Aim of the exercise |
Once you find the line with "Privacy Policy (230, 1276)" in the data that follows, repeat it and every line after it exactly, through the line with "Антиоксидант - Естрагон McVital (146, 1601)".

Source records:
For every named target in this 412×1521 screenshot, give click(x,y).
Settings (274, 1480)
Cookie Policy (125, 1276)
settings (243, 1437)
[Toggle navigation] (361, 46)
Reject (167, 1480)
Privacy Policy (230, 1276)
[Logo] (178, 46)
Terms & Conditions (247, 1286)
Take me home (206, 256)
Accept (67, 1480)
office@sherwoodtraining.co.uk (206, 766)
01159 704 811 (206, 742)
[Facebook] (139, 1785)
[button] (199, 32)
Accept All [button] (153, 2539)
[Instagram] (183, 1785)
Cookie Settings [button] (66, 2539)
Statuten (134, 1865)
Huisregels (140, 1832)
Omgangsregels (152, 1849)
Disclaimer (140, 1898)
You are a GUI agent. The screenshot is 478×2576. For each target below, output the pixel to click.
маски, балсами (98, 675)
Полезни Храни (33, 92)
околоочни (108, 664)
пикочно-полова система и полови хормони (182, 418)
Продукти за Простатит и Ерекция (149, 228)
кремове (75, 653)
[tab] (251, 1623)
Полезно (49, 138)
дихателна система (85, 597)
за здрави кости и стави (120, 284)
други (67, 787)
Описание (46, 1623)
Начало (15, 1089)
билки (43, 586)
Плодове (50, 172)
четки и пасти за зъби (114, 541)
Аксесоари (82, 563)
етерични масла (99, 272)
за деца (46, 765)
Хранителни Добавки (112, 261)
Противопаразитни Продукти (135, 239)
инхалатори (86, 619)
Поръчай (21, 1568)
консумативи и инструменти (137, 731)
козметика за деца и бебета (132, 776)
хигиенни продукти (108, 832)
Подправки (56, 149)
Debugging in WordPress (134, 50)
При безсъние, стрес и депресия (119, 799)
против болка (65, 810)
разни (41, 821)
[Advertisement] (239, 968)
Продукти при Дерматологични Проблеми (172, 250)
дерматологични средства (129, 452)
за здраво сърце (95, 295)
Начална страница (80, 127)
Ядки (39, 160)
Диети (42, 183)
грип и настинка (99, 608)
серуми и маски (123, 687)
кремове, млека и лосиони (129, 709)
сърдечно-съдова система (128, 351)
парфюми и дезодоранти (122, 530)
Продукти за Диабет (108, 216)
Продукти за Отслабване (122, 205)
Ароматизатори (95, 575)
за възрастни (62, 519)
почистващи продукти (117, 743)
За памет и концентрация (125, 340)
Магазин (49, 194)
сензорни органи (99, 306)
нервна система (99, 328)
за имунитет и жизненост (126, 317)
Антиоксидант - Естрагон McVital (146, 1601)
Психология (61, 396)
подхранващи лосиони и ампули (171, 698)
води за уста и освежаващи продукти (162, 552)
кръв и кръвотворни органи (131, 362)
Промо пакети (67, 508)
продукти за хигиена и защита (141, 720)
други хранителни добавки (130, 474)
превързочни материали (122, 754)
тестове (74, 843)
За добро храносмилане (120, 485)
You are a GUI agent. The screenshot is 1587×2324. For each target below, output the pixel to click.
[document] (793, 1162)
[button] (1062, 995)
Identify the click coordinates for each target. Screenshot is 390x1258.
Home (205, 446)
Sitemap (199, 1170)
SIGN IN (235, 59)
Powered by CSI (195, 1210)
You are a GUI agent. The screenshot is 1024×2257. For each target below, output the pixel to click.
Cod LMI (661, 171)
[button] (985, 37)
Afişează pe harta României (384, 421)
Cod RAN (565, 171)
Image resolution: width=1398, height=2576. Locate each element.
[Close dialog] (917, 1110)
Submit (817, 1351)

Output of the task |
Privacy Policy (230, 1276)
[Logo] (178, 46)
Terms & Conditions (247, 1286)
Take me home (206, 256)
Accept (67, 1480)
office@sherwoodtraining.co.uk (206, 766)
01159 704 811 (206, 742)
[Facebook] (139, 1785)
[button] (199, 32)
Accept All [button] (153, 2539)
[Instagram] (183, 1785)
Cookie Settings [button] (66, 2539)
Statuten (134, 1865)
Huisregels (140, 1832)
Omgangsregels (152, 1849)
Disclaimer (140, 1898)
You are a GUI agent. The screenshot is 478×2576. For each target below, output the pixel to click.
маски, балсами (98, 675)
Полезни Храни (33, 92)
околоочни (108, 664)
пикочно-полова система и полови хормони (182, 418)
Продукти за Простатит и Ерекция (149, 228)
кремове (75, 653)
[tab] (251, 1623)
Полезно (49, 138)
дихателна система (85, 597)
за здрави кости и стави (120, 284)
други (67, 787)
Описание (46, 1623)
Начало (15, 1089)
билки (43, 586)
Плодове (50, 172)
четки и пасти за зъби (114, 541)
Аксесоари (82, 563)
етерични масла (99, 272)
за деца (46, 765)
Хранителни Добавки (112, 261)
Противопаразитни Продукти (135, 239)
инхалатори (86, 619)
Поръчай (21, 1568)
консумативи и инструменти (137, 731)
козметика за деца и бебета (132, 776)
хигиенни продукти (108, 832)
Подправки (56, 149)
Debugging in WordPress (134, 50)
При безсъние, стрес и депресия (119, 799)
против болка (65, 810)
разни (41, 821)
[Advertisement] (239, 968)
Продукти при Дерматологични Проблеми (172, 250)
дерматологични средства (129, 452)
за здраво сърце (95, 295)
Начална страница (80, 127)
Ядки (39, 160)
Диети (42, 183)
грип и настинка (99, 608)
серуми и маски (123, 687)
кремове, млека и лосиони (129, 709)
сърдечно-съдова система (128, 351)
парфюми и дезодоранти (122, 530)
Продукти за Диабет (108, 216)
Продукти за Отслабване (122, 205)
Ароматизатори (95, 575)
за възрастни (62, 519)
почистващи продукти (117, 743)
За памет и концентрация (125, 340)
Магазин (49, 194)
сензорни органи (99, 306)
нервна система (99, 328)
за имунитет и жизненост (126, 317)
Антиоксидант - Естрагон McVital (146, 1601)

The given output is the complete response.